Actually, I don’t know how it was done. But as it happens, I have a squirrel here in a cage, not all that young, and I’m going to have the squirrel choose topics for me to write about in this blog entry. In the interests of full disclosure, I should say that on principle I ruled out writing about any kind of nut or the band the Squirrel Nut Zippers.

So what does my little rodent have to suggest? Ah well, as uneducated as you might think a squirrel is, it has chosen the fairly subtle topic of satire. To my thinking, there is not enough satire in the world, which cries out to be ridiculed. Satire uses an exaggerated form of writing to emphasize the foolishness of people or situations, and the difference between satire and parody is…sheesh, I don’t know. And I have a degree in English. So much for my education.

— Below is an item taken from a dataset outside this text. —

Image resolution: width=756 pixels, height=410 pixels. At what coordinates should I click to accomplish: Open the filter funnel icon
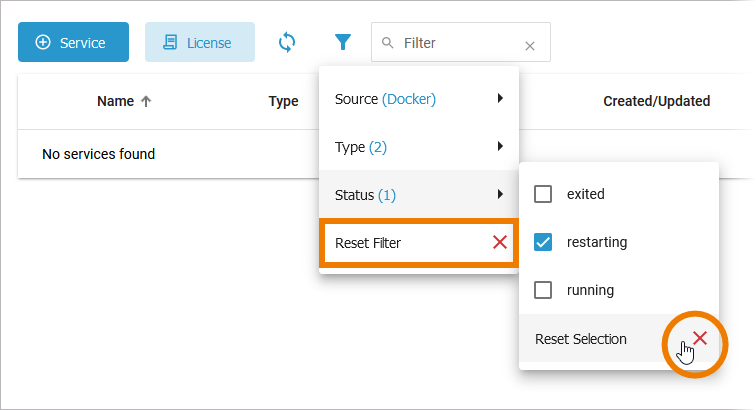343,42
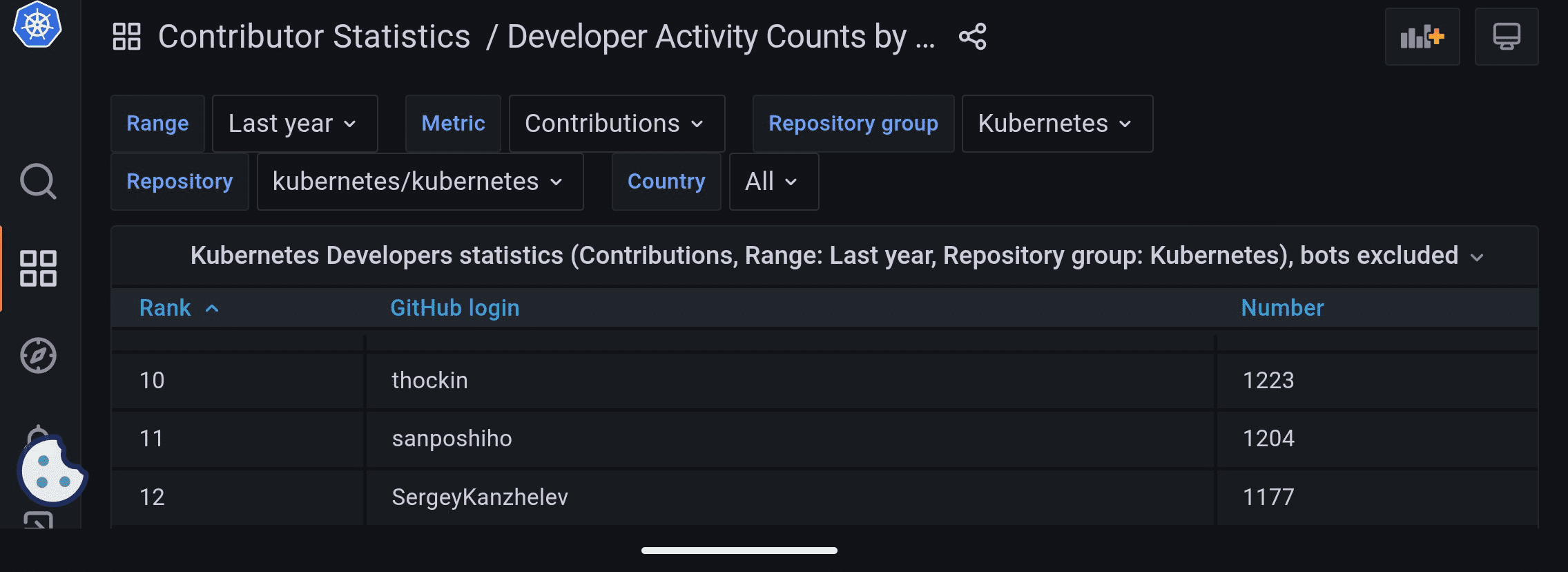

I think of parody as sort of slapstick, closer in spirit to Monty Python. Satire is more subtle, but there’s probably overlap. One of the ancient Greek writers, Aristophanes, wrote satires (including one making fun of Socrates) that had some moments the Three Stooges could have worked with.

One of the most delightful bits of satire I’ve seen lately was created in China, where people have noticed that their president resembles the cartoon character Winnie the Pooh. As a typical dictator (i.e., pathologically insecure), he hates that comparison, and thus Winnie the Pooh is illegal in China. Think about that. How do you say “I love honey on toast” in Chinese? (我喜歡烤麵包上的蜂蜜)

There goes the squirrel again, and he’s—no, he stopped for a drink of water. Now he’s looking around, and he’s chosen British versus American spellings. What an eclectic little squirrel. What can I say on this topic? At work I get manuscripts from all over the world, and some of them use the British spellings, such as “programme” (American: program), “favour” (American: favor), and so on, and part of my job is to change them. If you’re thinking “Who gives a shit?” you should not apply for a job as an editor. Actually, come to think of it, I don’t give a shit either, but I do want to keep my job.

Here’s a little story about British spelling. When I was in Pennsylvania, I lived in the middle of the state, in Centre County, which uses British spelling in the county name (American: Center County). People in the county have gotten used to the spelling, so that some apparently don’t know any better. One day I was in a small town there and saw a sign on a restaurant advertising some of the food. I have no clue what a “chicken tender” is (a piece of chicken, I guess). Anyway, influenced by the county name, this restaurant had written that they were selling “chicken tendres”. I guess their cars have fendres and when they need a loan they go to a lendre.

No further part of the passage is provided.